The most important feature of this project is a single class I designed to handle data synchronization. The DataHandler class:

class DataHandler:
  def __init__(self,objects,name="unnDH"):
    self.objects = objects
    self.changes = {}
    self.name = name
        
  def __setitem__(self,key,value): #change something
    if not (self.changes.__contains__(key) and self.changes[key]==value):
      self.changes[key] = value
        
  def __getitem__(self,key): #shows unapplied changes
    return self.changes[key] if self.changes.__contains__(key) else self.objects[key]
  
  #removes all changes that don't contain a value that's actually new
  def cleanChanges(self): 
    for key in self.changes:
      if self.objects.__contains__(key) and self.objects[key] == self.changes[key]:
        self.changes.delitem(key)     

  #apply changes and empty changes dictionary
  def applyChanges(self):
    for key in self.changes:
      self.objects[key] = self.changes[key]
    self.changes = {}
        
  #encodes changes, also applies them locally
  def getUpdate(self):
    self.cleanChanges()
    result = str(self.changes).replace(" ","").encode()
    self.applyChanges()
    return result
    
  #encodes all data without emulating or applying changes
  def getRefresh(self):
    result = str(self.objects).replace(" ","").encode()
    return result
    
  def putUpdate(self,stream): #recieving data
    if type(stream)==DataHandler:
      updates = stream
    elif type(stream)==bytes:
      updates = eval(stream.decode())
    else:
      print(self.name + " putUpdate: unknown update type " + str(type(stream)) + " " + str(stream))
    for key in updates:
      #assume that if the held object is a DataHandler, its update must be a dataHandler update dictionary. 
      if type(self.objects[key])==DataHandler:
        #updates are recursive, to change only parts of parts 
        self.objects[key].putUpdate(updates[key]) 
      else:
        self.objects[key] = updates[key] #put regular update
    if len(self.changes) > 0:
      print(self.name + "flatData was given update while tracking changes. (bad things may happen now)")

This class allows the Server to properly handle game data during a game tick.

When the Server applies rules other mechanics to its data in a DataHandler, it sees the effects in real time – to the Server, the DataHandler is no different than a python dictionary object. Whenever a new client joins, the Server uses getRefresh() to send a complete copy of the data as it currently appears to all players, so that the new client is on the same page as everyone else.

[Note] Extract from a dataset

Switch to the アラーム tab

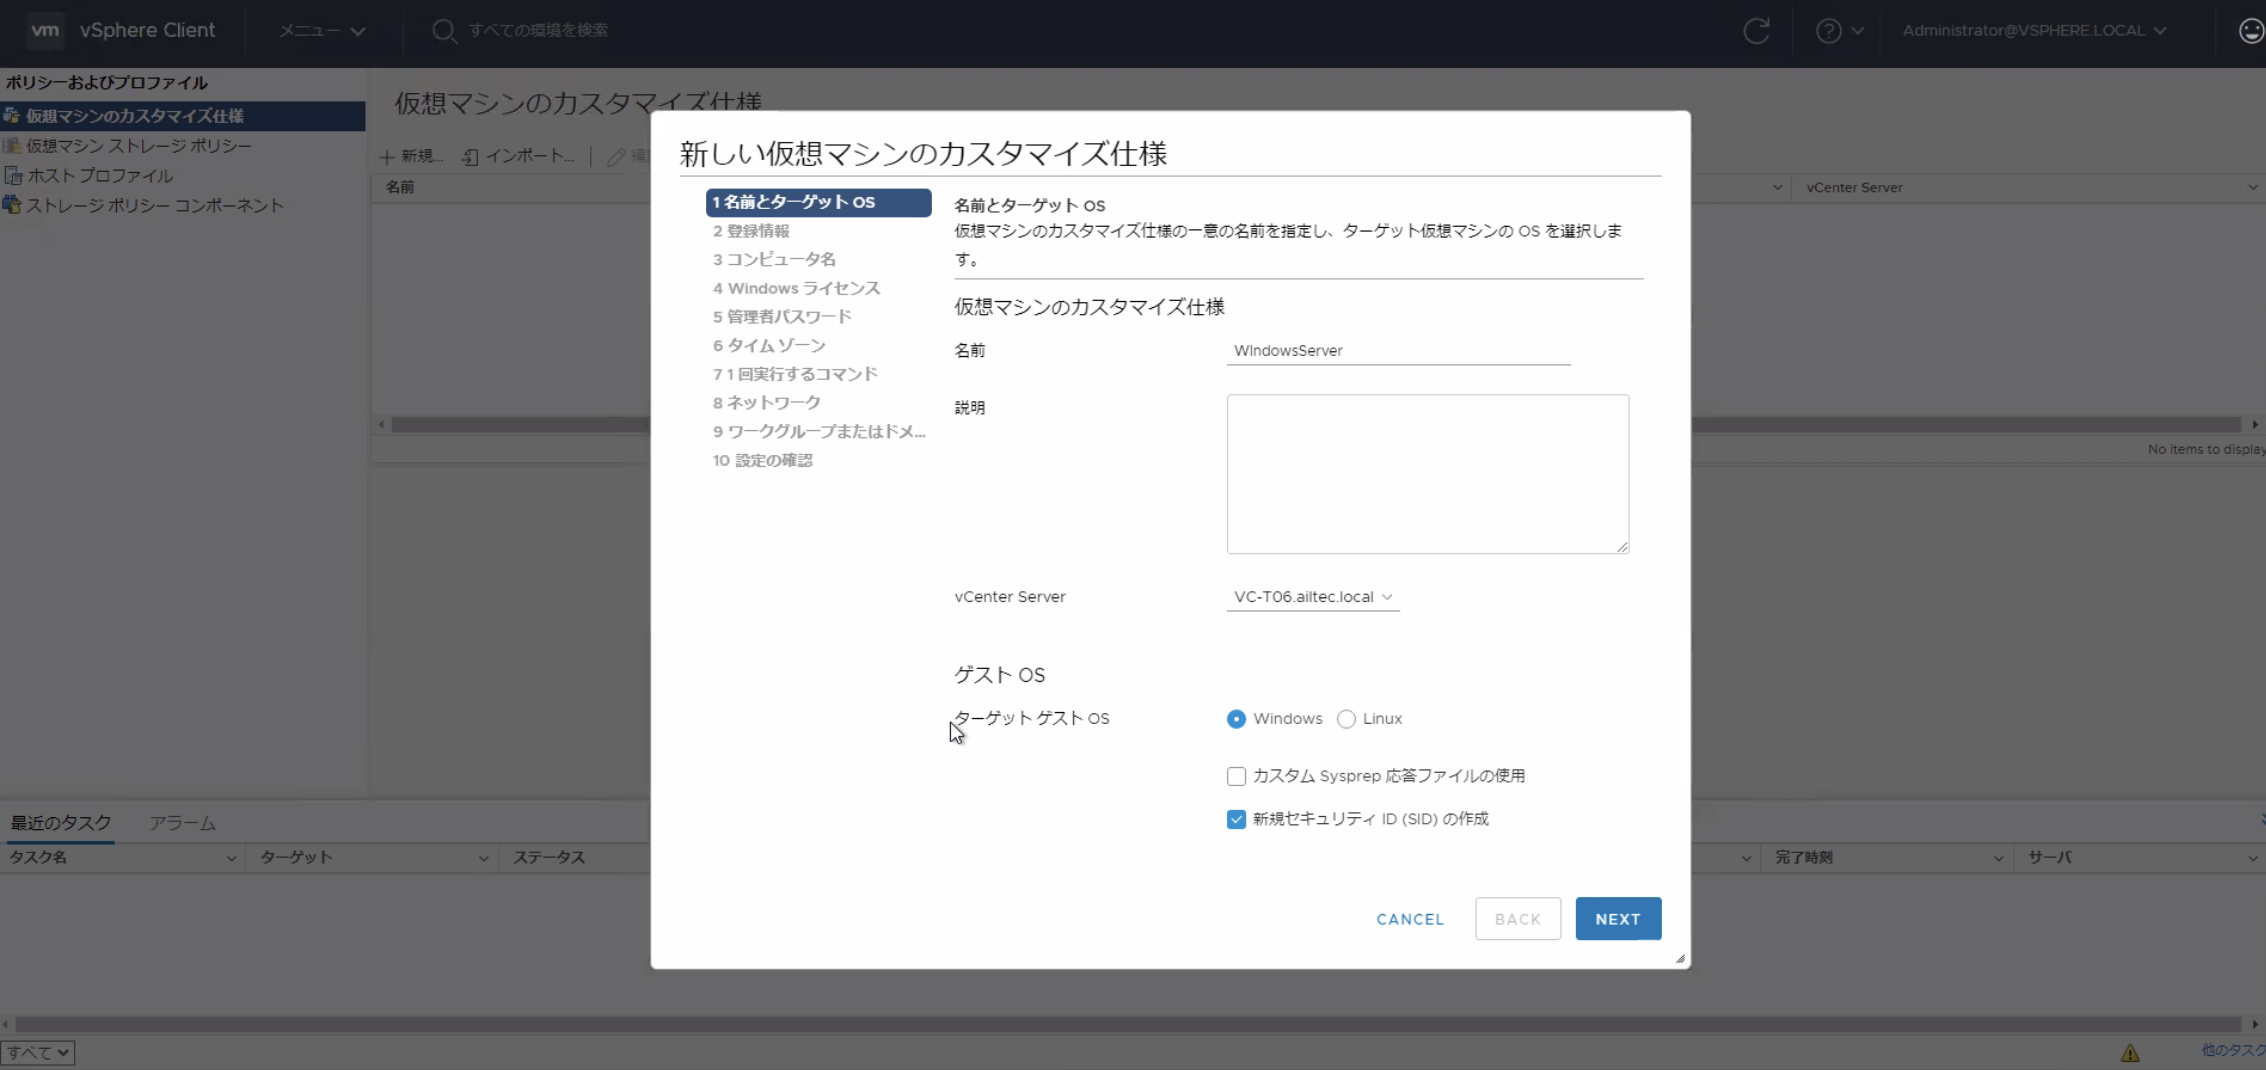click(x=183, y=823)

However, when the game tick is over, the server uses getUpdate() to send each client a copy of only the data that has been changed in this game tick. Calling getUpdate() applies all of the changes to the core data and empties the change list, and the DataHandler is ready for the next tick to begin.

DataHandlers are good for complex data, because they encode and evaluate strings without complicated conversions specific to the type of data (any primitive can be sent without writing new code). They can even be nested, to recursively send only parts of parts, and so on. That’s my most important accomplishment so far.

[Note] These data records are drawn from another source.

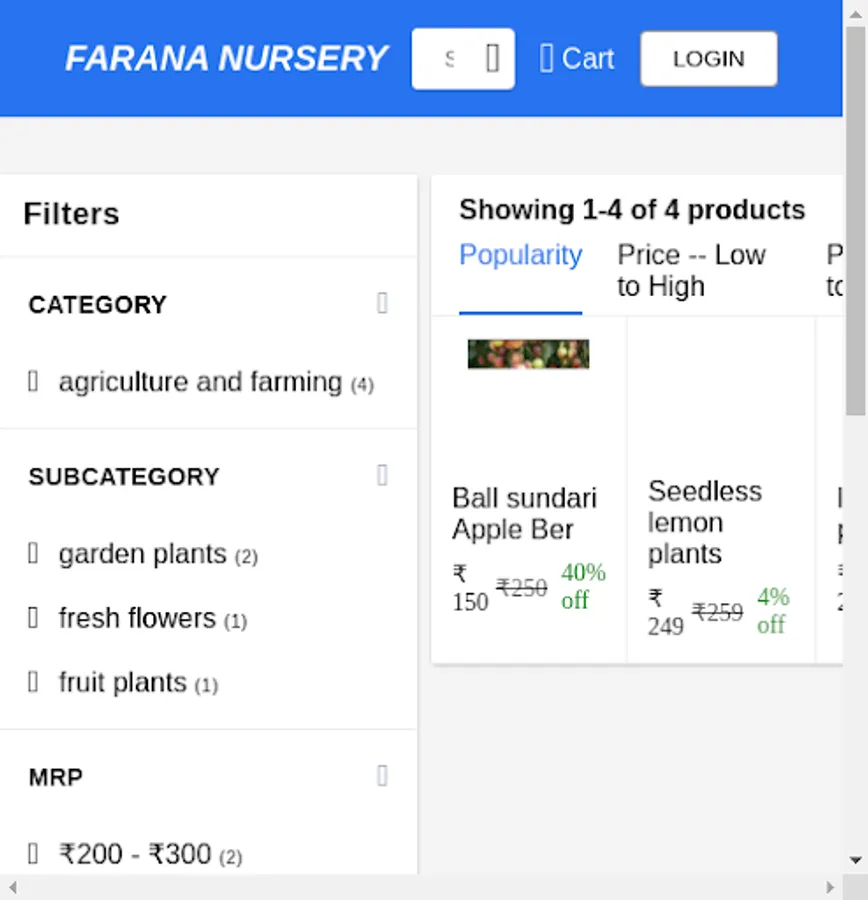The width and height of the screenshot is (868, 900).
Task: Enable the fruit plants filter checkbox
Action: (x=33, y=683)
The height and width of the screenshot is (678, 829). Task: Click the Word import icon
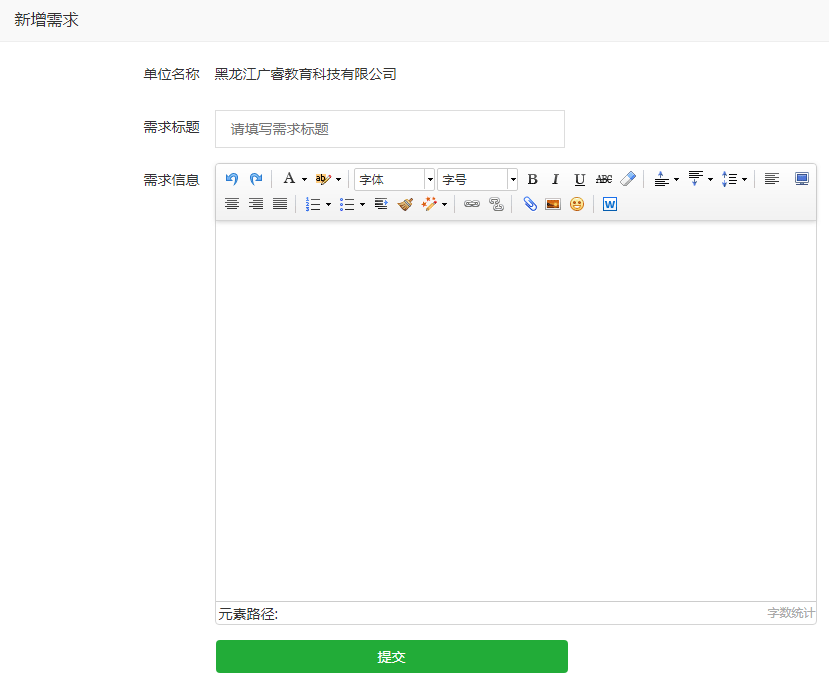[610, 204]
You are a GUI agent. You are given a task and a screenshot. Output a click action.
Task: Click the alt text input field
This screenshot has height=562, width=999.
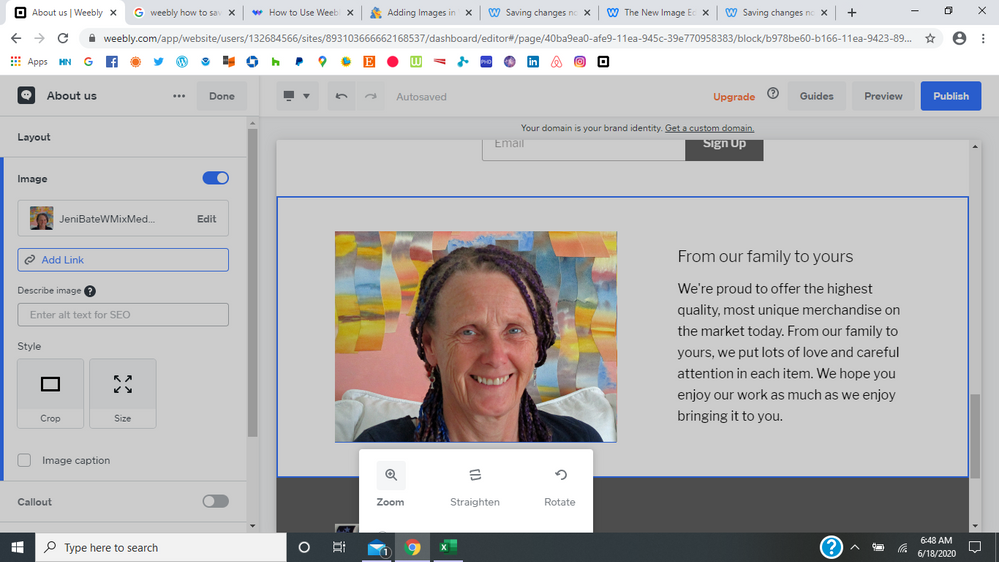123,314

However, none of these optimizations are currently applied to the board, which is hundreds of times larger than the player data updates. I will need to create a separate class of data handler for tracking array changes.

Next on my list of priorities:

Create an array data handler.
Round out the access methods of DataHandler to where it can be used recursively, tracking and emulating changes from as many ticks as there are levels of linked DataHandlers. Updates will be given to clients according to how long they have been unresponsive, unless they have been unresponsive for longer than changes are tracked.
Refactor Server to have a self-contained game controller that isn’t responsible for networking.
Run game controller outputs through a filter to remove data that’s irrelevant to the player (off-screen movement, etc.)
Scan for servers (right now the code only checks for servers running on this computer.)
Redesign DataHandlers to remove the hard-coded distinctions between server access and client access. Instead support the creation of viewer identities, through which data is accessed – automatically tracking which clients have received or sent which data, but without duplicating any data internally.